Abstract

The clinical significance of humoral immune response to nosocomial pathogens and functional status in elderly patients with sepsis is not clear. We evaluated the humoral immune to nosocomial pathogens and the effect of functional dependencies on clinical outcomes among elderly patients with sepsis. This study prospectively enrolled patients aged ≥65 years with sepsis from September 2011 to May 2012 at a 2000-bed university hospital. The data including CD4 and CD8 T-cell count, functional status by measuring basic activities of daily living (ADL) and instrumental activities of daily living (IADL) were collected for all patients. In addition, the collected blood samples were analyzed for serum antibody levels against nosocomial pathogens using an ELISA. During the study period, 72 patients (38 males) treated with sepsis were enrolled.
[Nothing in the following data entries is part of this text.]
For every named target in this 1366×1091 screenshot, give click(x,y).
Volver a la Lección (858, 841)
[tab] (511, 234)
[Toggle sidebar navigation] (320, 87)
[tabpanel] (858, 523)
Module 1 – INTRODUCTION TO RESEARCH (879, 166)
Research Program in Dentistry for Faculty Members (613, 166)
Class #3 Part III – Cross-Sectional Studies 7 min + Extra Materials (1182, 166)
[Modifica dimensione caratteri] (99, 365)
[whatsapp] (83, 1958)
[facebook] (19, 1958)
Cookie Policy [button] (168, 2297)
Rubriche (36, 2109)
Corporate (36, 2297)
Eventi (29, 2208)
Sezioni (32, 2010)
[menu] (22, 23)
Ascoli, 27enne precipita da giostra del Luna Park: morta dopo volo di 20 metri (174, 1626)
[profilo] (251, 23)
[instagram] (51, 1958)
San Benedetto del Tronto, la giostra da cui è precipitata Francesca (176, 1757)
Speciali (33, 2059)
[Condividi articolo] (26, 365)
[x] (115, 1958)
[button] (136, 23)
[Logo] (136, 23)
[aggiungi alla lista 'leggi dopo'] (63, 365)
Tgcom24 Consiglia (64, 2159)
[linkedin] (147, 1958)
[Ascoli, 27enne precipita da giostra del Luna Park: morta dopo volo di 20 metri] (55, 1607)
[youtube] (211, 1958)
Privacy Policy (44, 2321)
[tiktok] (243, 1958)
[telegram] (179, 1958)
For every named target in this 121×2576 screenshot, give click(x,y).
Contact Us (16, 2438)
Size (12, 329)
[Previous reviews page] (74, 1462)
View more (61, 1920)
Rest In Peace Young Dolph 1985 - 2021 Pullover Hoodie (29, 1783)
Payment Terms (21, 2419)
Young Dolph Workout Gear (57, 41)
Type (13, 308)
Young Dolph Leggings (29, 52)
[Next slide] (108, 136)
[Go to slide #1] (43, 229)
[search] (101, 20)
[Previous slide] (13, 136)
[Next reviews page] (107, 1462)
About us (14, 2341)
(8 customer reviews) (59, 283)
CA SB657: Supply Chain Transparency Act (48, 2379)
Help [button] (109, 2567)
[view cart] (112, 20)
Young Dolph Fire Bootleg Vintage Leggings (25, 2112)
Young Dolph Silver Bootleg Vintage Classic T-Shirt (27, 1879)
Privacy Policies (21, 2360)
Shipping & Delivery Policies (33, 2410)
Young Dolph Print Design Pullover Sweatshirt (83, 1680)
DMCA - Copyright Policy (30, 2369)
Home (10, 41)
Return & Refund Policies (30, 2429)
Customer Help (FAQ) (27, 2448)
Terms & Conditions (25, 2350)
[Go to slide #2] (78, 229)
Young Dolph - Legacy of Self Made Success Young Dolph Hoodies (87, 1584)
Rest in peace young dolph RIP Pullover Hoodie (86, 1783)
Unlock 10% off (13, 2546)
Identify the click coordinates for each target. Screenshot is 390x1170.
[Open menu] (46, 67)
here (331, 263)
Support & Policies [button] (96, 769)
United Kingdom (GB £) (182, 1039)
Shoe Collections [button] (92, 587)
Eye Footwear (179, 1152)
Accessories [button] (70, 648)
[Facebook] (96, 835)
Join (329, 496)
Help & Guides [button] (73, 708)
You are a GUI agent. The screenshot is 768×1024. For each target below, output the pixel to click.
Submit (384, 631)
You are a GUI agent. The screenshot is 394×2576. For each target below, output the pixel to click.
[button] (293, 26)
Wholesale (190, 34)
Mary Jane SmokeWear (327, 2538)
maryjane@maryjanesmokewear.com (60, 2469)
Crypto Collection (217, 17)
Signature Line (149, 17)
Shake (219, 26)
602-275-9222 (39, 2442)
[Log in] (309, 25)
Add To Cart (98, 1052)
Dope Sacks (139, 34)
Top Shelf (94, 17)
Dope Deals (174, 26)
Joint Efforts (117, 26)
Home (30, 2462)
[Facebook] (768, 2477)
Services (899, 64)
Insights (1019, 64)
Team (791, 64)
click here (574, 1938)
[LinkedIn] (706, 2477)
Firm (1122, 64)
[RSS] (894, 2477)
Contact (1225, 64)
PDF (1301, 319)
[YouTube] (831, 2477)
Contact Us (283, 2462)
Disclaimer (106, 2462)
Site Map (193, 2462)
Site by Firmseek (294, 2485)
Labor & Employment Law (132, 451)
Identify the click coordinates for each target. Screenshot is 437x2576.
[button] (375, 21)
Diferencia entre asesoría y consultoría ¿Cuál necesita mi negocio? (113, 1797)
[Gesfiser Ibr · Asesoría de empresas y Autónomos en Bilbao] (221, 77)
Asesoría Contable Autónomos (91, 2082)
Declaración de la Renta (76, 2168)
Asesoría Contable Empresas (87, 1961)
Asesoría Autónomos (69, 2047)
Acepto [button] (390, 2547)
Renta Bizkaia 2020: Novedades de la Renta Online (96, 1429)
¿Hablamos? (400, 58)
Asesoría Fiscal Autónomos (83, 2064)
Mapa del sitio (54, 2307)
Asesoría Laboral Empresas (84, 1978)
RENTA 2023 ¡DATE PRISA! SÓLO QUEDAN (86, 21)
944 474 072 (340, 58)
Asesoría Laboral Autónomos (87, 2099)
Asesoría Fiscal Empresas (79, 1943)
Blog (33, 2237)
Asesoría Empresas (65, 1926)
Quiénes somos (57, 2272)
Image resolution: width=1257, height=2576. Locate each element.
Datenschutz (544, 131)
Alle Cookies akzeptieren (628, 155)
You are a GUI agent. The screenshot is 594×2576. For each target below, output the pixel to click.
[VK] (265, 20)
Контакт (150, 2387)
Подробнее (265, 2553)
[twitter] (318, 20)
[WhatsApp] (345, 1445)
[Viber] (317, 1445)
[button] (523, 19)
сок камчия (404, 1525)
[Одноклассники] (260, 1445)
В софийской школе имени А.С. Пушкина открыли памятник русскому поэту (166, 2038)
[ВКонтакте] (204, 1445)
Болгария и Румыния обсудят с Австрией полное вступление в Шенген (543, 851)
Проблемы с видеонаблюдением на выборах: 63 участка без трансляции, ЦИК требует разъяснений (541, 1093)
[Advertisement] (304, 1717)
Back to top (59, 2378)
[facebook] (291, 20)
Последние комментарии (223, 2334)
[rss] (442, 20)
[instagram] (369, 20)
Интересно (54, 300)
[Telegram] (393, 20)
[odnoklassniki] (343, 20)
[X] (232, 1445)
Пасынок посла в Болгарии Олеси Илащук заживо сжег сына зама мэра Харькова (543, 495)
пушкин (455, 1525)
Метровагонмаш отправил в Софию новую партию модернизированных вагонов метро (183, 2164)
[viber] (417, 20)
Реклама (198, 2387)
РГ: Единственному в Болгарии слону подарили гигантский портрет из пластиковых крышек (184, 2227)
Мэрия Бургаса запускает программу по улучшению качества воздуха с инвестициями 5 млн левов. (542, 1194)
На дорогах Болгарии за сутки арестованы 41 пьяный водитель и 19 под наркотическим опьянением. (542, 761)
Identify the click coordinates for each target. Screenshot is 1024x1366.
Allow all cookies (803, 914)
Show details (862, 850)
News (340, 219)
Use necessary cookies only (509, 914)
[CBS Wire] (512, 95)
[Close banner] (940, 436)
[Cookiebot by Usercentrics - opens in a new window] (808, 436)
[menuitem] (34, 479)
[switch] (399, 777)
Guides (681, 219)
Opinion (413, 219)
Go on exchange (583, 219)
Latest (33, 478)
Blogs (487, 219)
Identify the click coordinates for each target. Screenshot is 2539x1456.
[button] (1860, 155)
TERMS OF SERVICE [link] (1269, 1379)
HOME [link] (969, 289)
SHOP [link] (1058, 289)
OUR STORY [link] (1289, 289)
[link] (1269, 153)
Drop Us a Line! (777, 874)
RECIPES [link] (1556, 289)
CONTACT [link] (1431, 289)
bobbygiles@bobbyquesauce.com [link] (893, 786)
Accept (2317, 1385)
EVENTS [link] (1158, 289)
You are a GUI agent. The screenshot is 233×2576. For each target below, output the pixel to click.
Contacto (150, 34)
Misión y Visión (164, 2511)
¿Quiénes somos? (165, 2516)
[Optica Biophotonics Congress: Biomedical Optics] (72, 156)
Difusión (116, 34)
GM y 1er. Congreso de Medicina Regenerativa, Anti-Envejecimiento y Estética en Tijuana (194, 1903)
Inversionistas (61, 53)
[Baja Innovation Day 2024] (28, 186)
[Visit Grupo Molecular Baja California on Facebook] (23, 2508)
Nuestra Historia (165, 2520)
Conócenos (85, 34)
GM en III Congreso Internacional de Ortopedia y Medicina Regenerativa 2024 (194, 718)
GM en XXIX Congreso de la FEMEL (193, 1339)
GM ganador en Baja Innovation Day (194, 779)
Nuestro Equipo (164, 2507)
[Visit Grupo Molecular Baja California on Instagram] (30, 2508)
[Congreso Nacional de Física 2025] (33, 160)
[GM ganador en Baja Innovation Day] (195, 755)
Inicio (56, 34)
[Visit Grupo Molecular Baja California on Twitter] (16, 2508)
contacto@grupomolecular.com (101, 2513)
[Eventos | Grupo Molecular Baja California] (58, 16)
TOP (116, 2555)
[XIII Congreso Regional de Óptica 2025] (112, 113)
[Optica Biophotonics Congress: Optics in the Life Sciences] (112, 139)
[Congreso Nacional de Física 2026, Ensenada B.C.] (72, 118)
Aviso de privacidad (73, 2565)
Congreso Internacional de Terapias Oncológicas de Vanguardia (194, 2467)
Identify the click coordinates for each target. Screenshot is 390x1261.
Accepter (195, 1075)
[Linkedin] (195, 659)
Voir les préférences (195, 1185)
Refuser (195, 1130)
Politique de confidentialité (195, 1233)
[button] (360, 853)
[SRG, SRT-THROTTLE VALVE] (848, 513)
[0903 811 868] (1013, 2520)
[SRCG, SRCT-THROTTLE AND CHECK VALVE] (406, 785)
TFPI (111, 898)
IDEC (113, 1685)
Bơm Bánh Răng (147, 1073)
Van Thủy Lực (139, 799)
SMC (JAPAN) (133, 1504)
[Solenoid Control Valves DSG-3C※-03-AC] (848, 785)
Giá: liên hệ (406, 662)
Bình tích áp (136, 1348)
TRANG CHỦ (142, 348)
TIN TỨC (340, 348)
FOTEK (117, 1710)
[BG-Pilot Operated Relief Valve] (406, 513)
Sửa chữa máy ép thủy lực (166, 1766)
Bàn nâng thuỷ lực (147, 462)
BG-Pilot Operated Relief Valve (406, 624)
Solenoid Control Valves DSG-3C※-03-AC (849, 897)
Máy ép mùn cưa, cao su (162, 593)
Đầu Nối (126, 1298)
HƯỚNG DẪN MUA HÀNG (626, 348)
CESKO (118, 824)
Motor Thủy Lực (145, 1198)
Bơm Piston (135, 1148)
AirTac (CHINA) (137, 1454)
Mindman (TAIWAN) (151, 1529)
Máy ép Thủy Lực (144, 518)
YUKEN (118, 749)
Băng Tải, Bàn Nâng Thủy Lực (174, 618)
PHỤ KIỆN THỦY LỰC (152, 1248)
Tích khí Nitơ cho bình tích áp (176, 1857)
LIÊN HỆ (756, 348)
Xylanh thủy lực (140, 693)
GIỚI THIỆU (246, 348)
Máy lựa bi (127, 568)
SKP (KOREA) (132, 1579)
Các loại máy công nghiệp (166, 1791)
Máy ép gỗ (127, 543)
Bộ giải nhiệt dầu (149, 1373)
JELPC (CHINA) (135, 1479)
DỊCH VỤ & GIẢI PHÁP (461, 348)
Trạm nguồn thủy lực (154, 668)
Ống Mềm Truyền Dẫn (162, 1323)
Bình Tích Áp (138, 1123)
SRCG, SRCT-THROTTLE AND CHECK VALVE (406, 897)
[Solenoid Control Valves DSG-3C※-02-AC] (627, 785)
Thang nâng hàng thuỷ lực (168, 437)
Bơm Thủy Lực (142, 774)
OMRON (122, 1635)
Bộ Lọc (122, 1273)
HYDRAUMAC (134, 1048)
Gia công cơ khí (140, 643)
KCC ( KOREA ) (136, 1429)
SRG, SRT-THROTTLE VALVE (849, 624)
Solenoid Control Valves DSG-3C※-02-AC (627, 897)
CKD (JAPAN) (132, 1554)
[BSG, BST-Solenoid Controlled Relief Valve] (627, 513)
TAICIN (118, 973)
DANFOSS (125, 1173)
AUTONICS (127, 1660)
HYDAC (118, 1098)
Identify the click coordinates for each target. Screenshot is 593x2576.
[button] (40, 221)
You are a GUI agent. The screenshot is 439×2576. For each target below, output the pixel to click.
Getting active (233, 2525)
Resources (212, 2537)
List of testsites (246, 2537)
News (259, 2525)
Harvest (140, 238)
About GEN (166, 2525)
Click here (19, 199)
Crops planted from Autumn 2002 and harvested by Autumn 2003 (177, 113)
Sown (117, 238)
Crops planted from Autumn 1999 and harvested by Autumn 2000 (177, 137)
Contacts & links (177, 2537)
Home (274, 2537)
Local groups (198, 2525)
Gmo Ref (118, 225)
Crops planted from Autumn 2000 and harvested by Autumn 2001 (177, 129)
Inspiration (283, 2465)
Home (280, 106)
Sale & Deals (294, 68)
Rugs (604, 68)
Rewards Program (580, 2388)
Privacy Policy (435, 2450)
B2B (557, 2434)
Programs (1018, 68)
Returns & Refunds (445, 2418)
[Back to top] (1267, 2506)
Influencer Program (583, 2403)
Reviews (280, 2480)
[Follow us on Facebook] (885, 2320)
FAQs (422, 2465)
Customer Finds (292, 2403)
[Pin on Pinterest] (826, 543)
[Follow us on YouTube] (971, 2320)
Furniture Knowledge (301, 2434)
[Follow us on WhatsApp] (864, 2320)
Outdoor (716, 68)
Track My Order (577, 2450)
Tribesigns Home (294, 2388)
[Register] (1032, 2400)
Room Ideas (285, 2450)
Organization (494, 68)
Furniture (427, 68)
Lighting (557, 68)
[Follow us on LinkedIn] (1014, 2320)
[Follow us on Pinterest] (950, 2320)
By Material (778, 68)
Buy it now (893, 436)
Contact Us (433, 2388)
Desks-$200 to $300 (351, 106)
The all-cause in-hospital mortality rate was 16.7% (12/72). The mean CD4/CD8 T-cell ratio was significantly lower in nonsurvivors than in survivors (1.08±0.72 vs. 1.93±1.42, P=0.003). Serum antibody titers to Acinetobacter baumannii, Klebsiella pneumonia, Stenotrophomonas maltophilia, and Enterococcus faecalis were statistically higher in nonsurvivors than in survivors. On multivariate analysis, the IADL score was independently predictive of mortality in elderly patients with sepsis (odds ratio 1.410, 95% confidence interval 1.007–1.975, P=0.046). These results suggest that IADL scores could be used as predictors to identify elderly patients with a poor prognosis of nosocomial infections.